ABC News’s website shows us how to cover a story when seemingly similar ones pop up regularly—report it as if it’s the very first time.
Susan Donaldson James takes about a thousand words and carefully walks us through the story. She introduces us to Andresen and tells us that he had been bullied for being gay even before he came out. At Boy Scout summer camp, she writes, “his nicknames were ‘Tinkerbell’ and ‘faggot.’” Andresen began his involvement as a Cub Scout at the age of 6, but dropped out of Scouts for a while because of the bullying, returning only at the encouragement of his Scoutmaster. For his Eagle Scout project, he helped a local junior high school make a “tolerance wall” about kindness.
James also lays out the history of the conflict between the Scouts and gay members and leaders, reminding readers that the US Supreme Court ruled in 2000 that the organization has the right to discriminate, because it is private. James also says that there is vocal opposition to the policy, including within the Scouts. “AT&T CEO Randall Stephenson, an executive board member of the Boy Scouts of America, has said he was committed to ending the ban. He takes over as president in 2014,” she writes.
James’s story is compelling, because she helps us both understand who Ryan Andresen is and also, in a clear way, explains why this issue has become such a fraught one in America.
Most reporters though didn’t—or weren’t able to—take the time James did with the piece. The San Francisco Chronicle, for example, kept its story focused on Andresen without providing the context of the broader issue or mentioning that it is one of many such stories around the country. It doesn’t note the Supreme Court case, or that fact that corporations like Intel no longer give money to the Scouts because of their position on gay members and leaders. This might have been done because the writer assumed his readers were familiar with the issue, but If this post was the only piece a reader saw, they’d likely be left wondering what had really happened and why it was important.

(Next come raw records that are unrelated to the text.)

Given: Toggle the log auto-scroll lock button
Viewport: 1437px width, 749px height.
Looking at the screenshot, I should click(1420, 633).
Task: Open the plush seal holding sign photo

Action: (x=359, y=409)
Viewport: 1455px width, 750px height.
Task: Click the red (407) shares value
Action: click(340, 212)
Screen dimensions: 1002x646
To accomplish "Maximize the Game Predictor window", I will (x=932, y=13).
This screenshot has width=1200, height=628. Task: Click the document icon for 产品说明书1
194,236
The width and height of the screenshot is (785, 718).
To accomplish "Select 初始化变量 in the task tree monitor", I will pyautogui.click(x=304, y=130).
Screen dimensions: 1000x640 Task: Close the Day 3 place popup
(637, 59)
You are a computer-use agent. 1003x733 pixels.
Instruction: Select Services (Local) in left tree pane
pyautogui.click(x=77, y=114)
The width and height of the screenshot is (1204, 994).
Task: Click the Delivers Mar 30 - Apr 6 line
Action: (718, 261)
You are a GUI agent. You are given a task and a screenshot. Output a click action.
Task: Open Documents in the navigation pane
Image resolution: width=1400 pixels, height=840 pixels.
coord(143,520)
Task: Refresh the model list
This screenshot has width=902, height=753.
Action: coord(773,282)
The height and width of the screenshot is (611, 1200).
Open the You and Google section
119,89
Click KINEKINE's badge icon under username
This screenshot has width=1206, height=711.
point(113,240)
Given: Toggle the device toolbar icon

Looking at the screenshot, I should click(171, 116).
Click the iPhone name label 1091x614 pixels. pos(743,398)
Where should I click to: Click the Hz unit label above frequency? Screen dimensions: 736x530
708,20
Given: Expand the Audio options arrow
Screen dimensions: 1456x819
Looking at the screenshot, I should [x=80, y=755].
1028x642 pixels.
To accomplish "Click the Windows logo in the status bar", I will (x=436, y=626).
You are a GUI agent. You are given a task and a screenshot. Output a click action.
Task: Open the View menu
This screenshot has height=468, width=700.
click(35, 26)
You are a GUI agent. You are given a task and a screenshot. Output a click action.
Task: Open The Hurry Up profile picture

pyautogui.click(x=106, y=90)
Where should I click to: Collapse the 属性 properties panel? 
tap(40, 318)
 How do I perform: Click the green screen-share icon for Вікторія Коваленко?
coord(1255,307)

However, the Chronicle’s follow-up story by Jill Tucker was wonderful, discussing at length the conflicted feelings parents felt over whether to let their children be part of an organization that discriminates against gay people.
NPR covered the story on its website with only a blog post as well. But they put in the context, using the keywords “as we’ve reported” to signal to readers that they were aware they might be retreading old ground.
There was one egregious story from a Seattle CBS affiliate headlined, “Homosexual Boy Scout Denied Eagle Award,” which goes on to use “homosexuality” twice in the copy.
Though “gay” and “homosexual” may denote the same thing, they don’t have the same connotation. Here’s what the Gay and Lesbian Alliance Against Defamation says about the subject:
In recent years, the nation’s leading media style books have published guidelines for language and terminology use when reporting on lesbian, gay, bisexual and transgender (LGBT) lives, issues and stories.